PRS PSRC Podium Proofs 2016
Jung-Ju Huang, MD, Jason C. Gardenier, MD, Geoffrey E. Hespe, BS, Gabriela D. García Nores, MD, Raghu P. Kataru, PhD, Jessie Z. Yu, MD, Babak J. Mehrara, MD, FACS
From the Division of Plastic and Reconstructive Surgery, Department of Surgery, Memorial Sloan Kettering Cancer Center, New York, N.Y.
PURPOSE: Lymphedema is a morbid disease, and lymph node transfer (LNT) is considered the most promising treatment. The mechanism of LNT remains unclear, and its effectiveness in restoring immune function is not well explored. Therefore, the purpose of this study was to analyze lymphatic and immune function after LNT.
METHODS: Hindlimb lymphedema was induced in a transgenic mouse model by ablating the lymphatic system using diphtheria toxin. Two weeks later, experimental animals underwent popliteal LNT, whereas controls were treated with popliteal incision alone. Limb swelling, immune cell trafficking, and immune responses were then analyzed 8 weeks later.

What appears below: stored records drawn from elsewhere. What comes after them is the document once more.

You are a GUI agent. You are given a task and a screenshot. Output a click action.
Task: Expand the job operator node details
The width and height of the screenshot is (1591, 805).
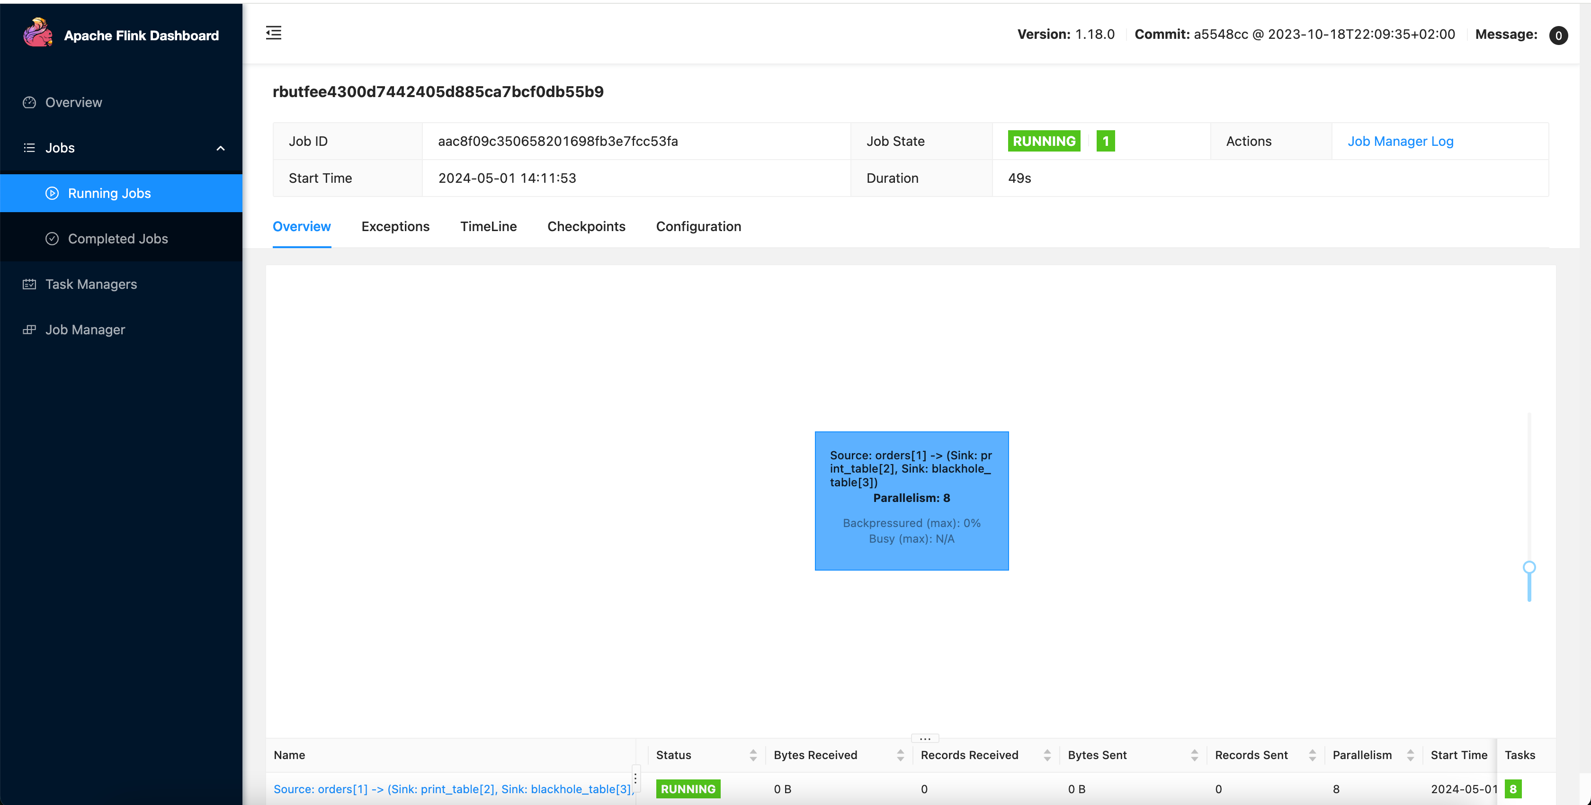point(912,500)
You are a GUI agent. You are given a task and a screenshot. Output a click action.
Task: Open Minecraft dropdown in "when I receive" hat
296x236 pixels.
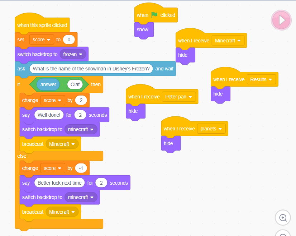point(228,41)
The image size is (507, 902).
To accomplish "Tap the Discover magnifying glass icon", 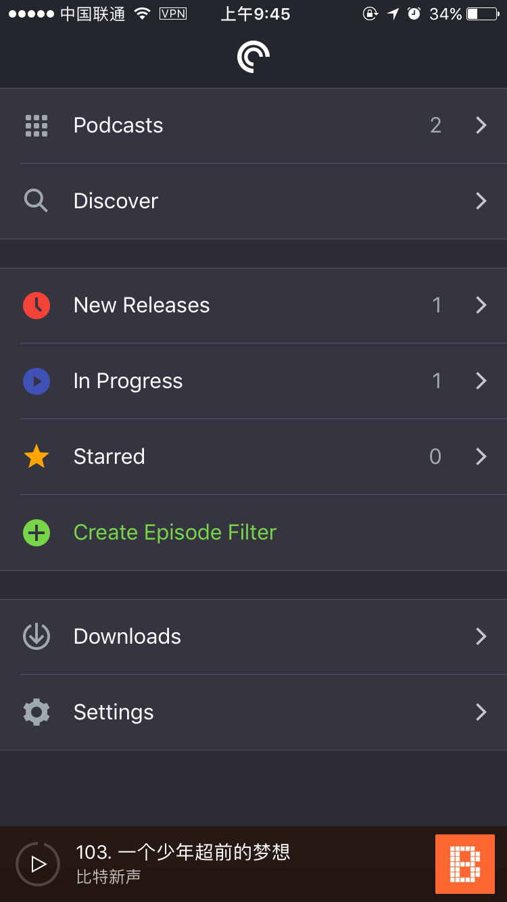I will pos(36,201).
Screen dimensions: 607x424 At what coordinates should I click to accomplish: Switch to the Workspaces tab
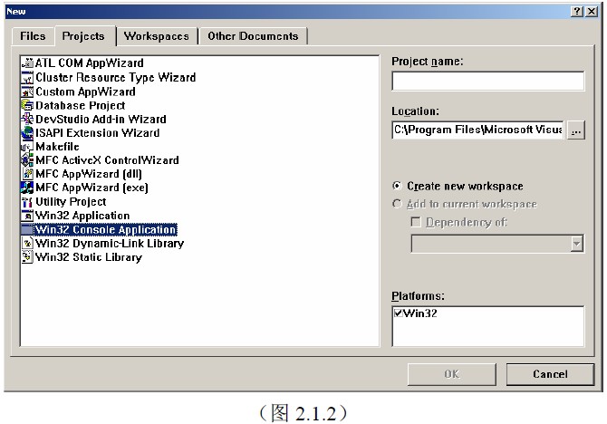(x=157, y=36)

RESULTS: LNT animals had a marked (85%) reduction in foot swelling from baseline (ie, 2 weeks after lymphatic ablation); in contrast, control animals had no improvement in swelling during this period of time. These measurements were confirmed with histological studies demonstrating a more than 90% increase in adipose deposition in the control animals compared with LNT. In addition, animals treated with LNT had decreased infiltration of T cells and marked increase in lymphangiogenesis and lymphatic regeneration. Moreover, animals treated with LNT were able to traffic dendritic cells to their lymph nodes (426% increase) and had significant increases in antibody responses compared with controls. In response to DNFB, systemic immune responses were restored in LNT group.
CONCLUSIONS: LNT markedly induces lymphangiogenesis and improves lymphatic function in a mouse model of lymphedema. Transplanted lymph nodes maintain immunologic function and can support migration of antigen-presenting cells.